Odor and color are problems for many rural water providers. High reliance on well water increases the chances of encountering sulfur, tannins and other contaminants, while small ratepayer bases make it difficult to afford expensive treatment systems. Like many rural water providers, the Four Way Special Utility District in Angelina County, Texas, was concerned about total trihalomethanes (TTHM), color and odor problems. The district operates a 900-gpm water well with a 750-gpm pump. Its well water was found to be tinted to 30 platinum-cobalt units and contained 0.4 mg/L hydrogen sulfide.
In Texas, tight regulations on trihalomethanes eliminated chlorination as an option for Four Way due to concerns about the production of TTHMs when using chlorine. Those regulations—in addition to ozone’s efficiency, effectiveness and the reduced need for storage and handling of chemicals—have led ozone to become a popular choice for rural water providers throughout Texas. However, Four Way was also concerned that a long hydraulic residence time and excess ozone in the contact tower could allow bromates to form.

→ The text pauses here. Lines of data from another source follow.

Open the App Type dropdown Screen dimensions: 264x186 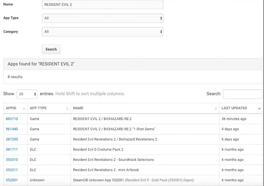click(x=103, y=18)
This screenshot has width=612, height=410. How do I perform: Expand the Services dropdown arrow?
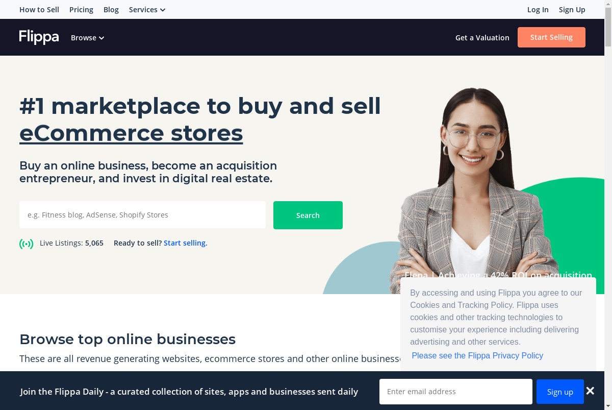pos(163,10)
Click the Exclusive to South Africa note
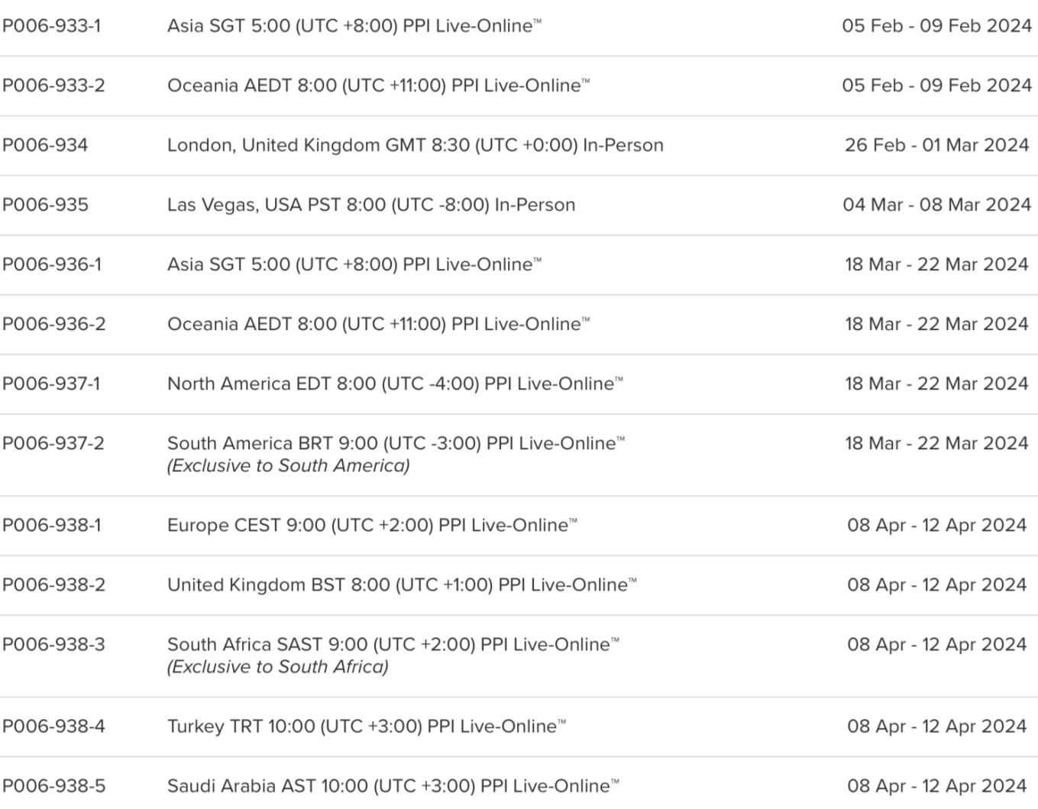Viewport: 1038px width, 809px height. (278, 667)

In 2013, Goodwin-Lasiter of Lufkin, Texas—with the help of Clark Water Treatment in Nacogdoches, Texas—determined that a precisely delivered dose of no more than 3.0 mg/L of ozone through a Mazzei 3090 GDT ozone transfer system would provide the performance needed to remove color and odor while minimizing the production of bromates and TTHMs.

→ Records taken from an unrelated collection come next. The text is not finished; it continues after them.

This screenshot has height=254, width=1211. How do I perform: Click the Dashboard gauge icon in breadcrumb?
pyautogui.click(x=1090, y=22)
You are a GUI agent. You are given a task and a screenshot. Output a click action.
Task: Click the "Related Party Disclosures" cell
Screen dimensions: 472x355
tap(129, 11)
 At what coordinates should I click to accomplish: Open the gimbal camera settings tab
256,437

The skid-mounted ozonation system includes a Venturi injector to dissolve ozone into a treatment water sidestream, a gas-liquid separator to remove and release undissolved ozone to a gas destruct system, and a pipeline flash reactor to inject the ozonated sidestream water into the main pipeline and ensure thorough mixing and mass transfer. A dissolved ozone sensor and PLC PID loop govern the process, ensuring efficacy, safety and efficiency.
Early ozone systems relied on bubble diffusers and positive pressure to mix ozone with water, a process with a mass transfer rate in the range of 10%. In contrast, sidestream systems using Venturi injectors enable mass transfer rates of 90% or more. Due to the unique geometry of these injectors, ozone is drawn in through a suction port when there is a pressure differential from the inlet to the outlet, utilizing the Venturi effect. The aerated sidestream is then mixed rapidly with the bulk water with minimal hydraulic residence time or contact time.

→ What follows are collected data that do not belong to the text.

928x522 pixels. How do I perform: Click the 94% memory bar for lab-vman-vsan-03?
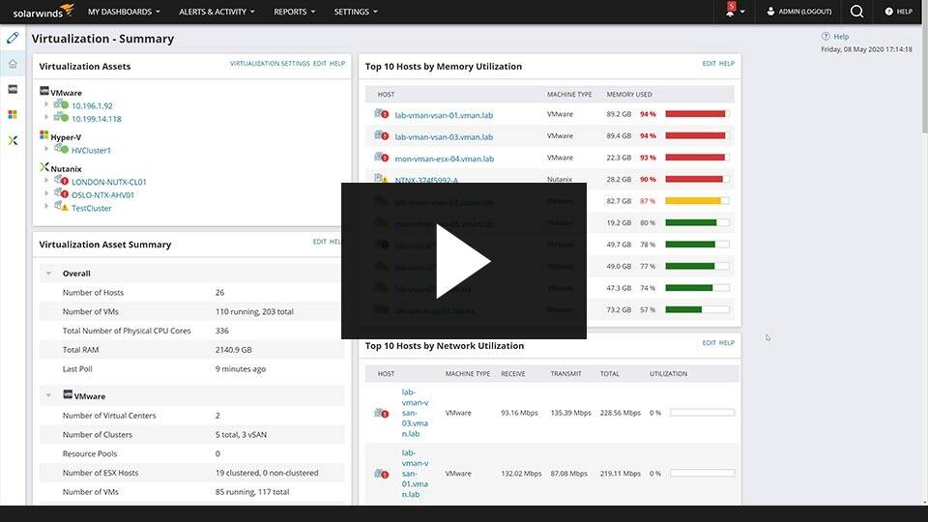(x=697, y=135)
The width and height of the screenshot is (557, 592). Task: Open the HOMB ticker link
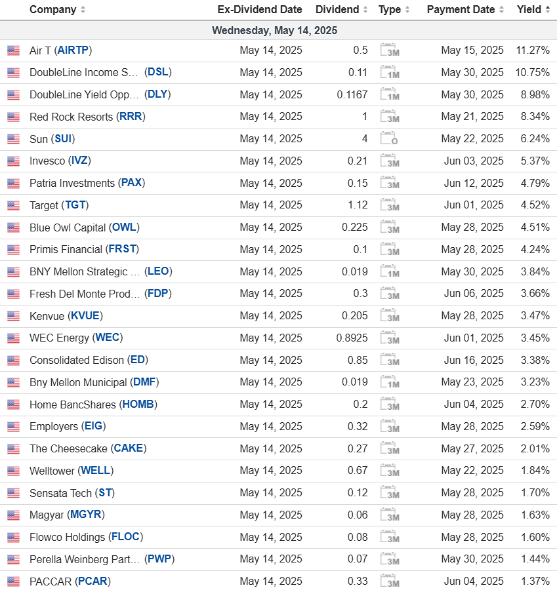tap(138, 405)
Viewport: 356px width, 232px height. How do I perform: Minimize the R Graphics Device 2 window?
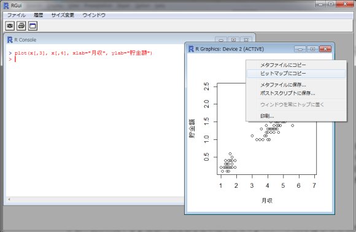pos(300,49)
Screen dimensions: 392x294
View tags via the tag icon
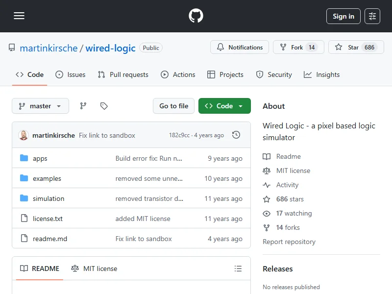pos(104,106)
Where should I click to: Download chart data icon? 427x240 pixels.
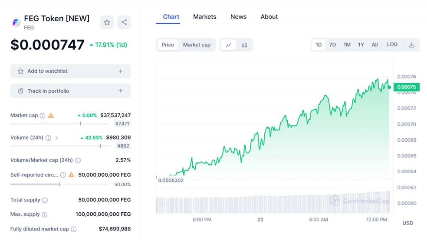412,45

The use of computational fluid dynamics (CFD) by experienced engineers allows for the optimization of gas transfer and mixing by modeling the results of design decisions such as the placement of nozzles in the pipeline flash reactor or highlighting anomalies in flow that can affect the ozonation process. For retrofits, CFD modeling can help in foreseeing challenges that may arise while integrating skids with existing plumbing, and it can be used to provide carefully engineered solutions. In new installations, using CFD modeling in close communication with design engineers can help optimize performance, add flexibility to the design process and aid in reducing energy costs.
With Four Way’s ozone generator producing 730 g of ozone per hour, the district’s system achieves its performance objectives with a rate of just 2.8 mg/L of ozone. In fact, added pathogen control from ozonation has allowed Four Way to reduce its dosage of chlorine for disinfection, and the district has even decommissioned the energy-intensive air stripping process it formerly used for volatile organic compound removal.